The holding of the court in Matter of Osborne (supra) is that all ordinary dividends are payable to the life beneficiary, as are also all extraordinary dividends which do not entrench upon the capital of the trust fund. The testator could have had no other purpose in inserting this provision in his will except to fix the capital of these trust funds. It is immaterial that he, by his will, gave some shares of stock to which this provision does not apply. There was no necessity for its application to shares of stock given outright to any person. The gift to such person carried the stock and all dividends, ordinary and extraordinary. The gift to the trustee does the same, but the trustee must retain the capital of the trust fund intact and he must also pay to the beneficiary all the income which does not intrench upon that capital. A testator may well, as the testator in this case did, provide a constant by means of which that capital may always be measured. The learned and industrious counsel for the respondent has urged upon us with ingenuity, skill and much learning, many points in support of the surrogate’s decree, but I see no occasion to allude to them in detail herein.

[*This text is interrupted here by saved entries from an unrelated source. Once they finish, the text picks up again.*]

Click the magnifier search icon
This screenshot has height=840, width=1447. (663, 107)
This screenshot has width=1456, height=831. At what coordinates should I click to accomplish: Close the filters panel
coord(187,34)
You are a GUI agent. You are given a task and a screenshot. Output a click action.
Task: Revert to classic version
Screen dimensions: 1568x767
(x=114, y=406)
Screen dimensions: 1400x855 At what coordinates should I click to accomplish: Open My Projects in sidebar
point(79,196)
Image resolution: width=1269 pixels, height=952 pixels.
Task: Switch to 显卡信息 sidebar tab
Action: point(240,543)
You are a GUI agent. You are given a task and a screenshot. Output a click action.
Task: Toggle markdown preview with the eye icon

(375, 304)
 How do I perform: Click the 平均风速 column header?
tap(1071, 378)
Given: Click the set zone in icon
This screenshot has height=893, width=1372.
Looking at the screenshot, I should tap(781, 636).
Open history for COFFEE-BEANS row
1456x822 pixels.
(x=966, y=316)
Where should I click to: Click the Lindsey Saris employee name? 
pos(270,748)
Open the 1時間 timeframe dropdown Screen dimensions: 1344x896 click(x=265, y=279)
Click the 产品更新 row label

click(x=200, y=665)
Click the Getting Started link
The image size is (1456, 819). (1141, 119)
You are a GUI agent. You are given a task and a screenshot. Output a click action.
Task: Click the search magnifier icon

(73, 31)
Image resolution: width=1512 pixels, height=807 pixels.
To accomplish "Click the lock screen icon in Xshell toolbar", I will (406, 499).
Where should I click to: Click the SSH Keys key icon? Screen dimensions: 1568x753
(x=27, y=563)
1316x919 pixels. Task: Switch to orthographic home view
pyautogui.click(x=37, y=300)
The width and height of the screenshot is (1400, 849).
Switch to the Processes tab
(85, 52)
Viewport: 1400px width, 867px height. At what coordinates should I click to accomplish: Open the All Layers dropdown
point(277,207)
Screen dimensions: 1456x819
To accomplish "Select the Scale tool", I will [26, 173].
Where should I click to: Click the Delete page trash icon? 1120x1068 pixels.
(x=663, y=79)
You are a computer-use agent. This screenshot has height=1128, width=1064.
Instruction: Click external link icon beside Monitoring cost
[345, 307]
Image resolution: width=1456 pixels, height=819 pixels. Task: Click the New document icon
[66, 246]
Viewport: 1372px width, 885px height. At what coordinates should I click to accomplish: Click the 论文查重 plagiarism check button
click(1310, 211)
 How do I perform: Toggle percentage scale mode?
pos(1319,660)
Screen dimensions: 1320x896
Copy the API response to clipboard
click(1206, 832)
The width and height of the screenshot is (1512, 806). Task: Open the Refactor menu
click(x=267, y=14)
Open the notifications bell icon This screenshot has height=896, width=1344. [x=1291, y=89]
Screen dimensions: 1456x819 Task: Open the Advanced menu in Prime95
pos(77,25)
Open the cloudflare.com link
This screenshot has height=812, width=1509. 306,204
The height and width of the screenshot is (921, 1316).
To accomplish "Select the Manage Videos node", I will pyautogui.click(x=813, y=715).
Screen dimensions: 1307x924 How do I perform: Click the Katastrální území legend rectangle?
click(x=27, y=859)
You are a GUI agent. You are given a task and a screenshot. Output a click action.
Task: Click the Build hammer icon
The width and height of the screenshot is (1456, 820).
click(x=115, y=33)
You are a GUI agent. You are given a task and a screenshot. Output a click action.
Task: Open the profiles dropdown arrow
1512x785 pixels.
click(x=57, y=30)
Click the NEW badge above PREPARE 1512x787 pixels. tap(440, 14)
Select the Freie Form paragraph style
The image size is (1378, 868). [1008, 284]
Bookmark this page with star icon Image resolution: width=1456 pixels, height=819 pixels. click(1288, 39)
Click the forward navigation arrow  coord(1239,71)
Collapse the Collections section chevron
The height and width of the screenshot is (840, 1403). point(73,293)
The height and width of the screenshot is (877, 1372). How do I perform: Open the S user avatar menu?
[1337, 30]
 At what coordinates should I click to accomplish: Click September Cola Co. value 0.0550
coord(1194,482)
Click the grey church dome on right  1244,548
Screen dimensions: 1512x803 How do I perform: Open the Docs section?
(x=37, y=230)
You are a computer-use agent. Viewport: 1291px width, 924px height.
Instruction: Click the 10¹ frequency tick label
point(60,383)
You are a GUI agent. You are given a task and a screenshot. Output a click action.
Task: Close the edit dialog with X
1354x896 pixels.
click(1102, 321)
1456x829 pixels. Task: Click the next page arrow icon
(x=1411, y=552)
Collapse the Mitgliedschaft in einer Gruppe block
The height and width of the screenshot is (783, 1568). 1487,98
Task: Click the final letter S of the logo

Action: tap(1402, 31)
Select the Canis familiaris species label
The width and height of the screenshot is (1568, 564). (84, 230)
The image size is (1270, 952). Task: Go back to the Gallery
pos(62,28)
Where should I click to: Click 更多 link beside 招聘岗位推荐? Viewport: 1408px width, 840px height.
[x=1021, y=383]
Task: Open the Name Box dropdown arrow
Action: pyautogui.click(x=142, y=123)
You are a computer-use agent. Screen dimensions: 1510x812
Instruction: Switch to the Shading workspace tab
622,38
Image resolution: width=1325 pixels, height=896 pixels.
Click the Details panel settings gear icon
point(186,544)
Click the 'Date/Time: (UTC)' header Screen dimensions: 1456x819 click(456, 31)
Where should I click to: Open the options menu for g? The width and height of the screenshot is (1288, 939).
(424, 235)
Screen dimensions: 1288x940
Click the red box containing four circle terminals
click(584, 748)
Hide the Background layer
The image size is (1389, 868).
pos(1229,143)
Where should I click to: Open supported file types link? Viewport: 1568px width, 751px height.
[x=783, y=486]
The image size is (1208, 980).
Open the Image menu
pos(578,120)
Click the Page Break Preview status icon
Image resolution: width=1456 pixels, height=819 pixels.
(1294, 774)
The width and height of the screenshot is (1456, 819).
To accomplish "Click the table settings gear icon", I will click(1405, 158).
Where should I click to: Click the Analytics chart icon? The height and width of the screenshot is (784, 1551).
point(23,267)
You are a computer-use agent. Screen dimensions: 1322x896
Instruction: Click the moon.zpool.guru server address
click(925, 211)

The decree of the Surrogate’s Court of Kings county should be so modified as to direct that the several trusts mentioned in the will and codicils of the testator be established upon a basis of $100 for each share of stock of the Atlantic Dock Company given for that purpose, and that the beneficiary under said trusts be paid all sums arising from said shares of stock in excess of the capital of said trusts as so established; and as so modified affirmed, without costs.
Blackmar, P. J., Rich, Manning and Young, JJ., concur.
Decree of the Surrogate’s Court of Kings county modified in accordance with opinion, and as so modified affirmed, without costs.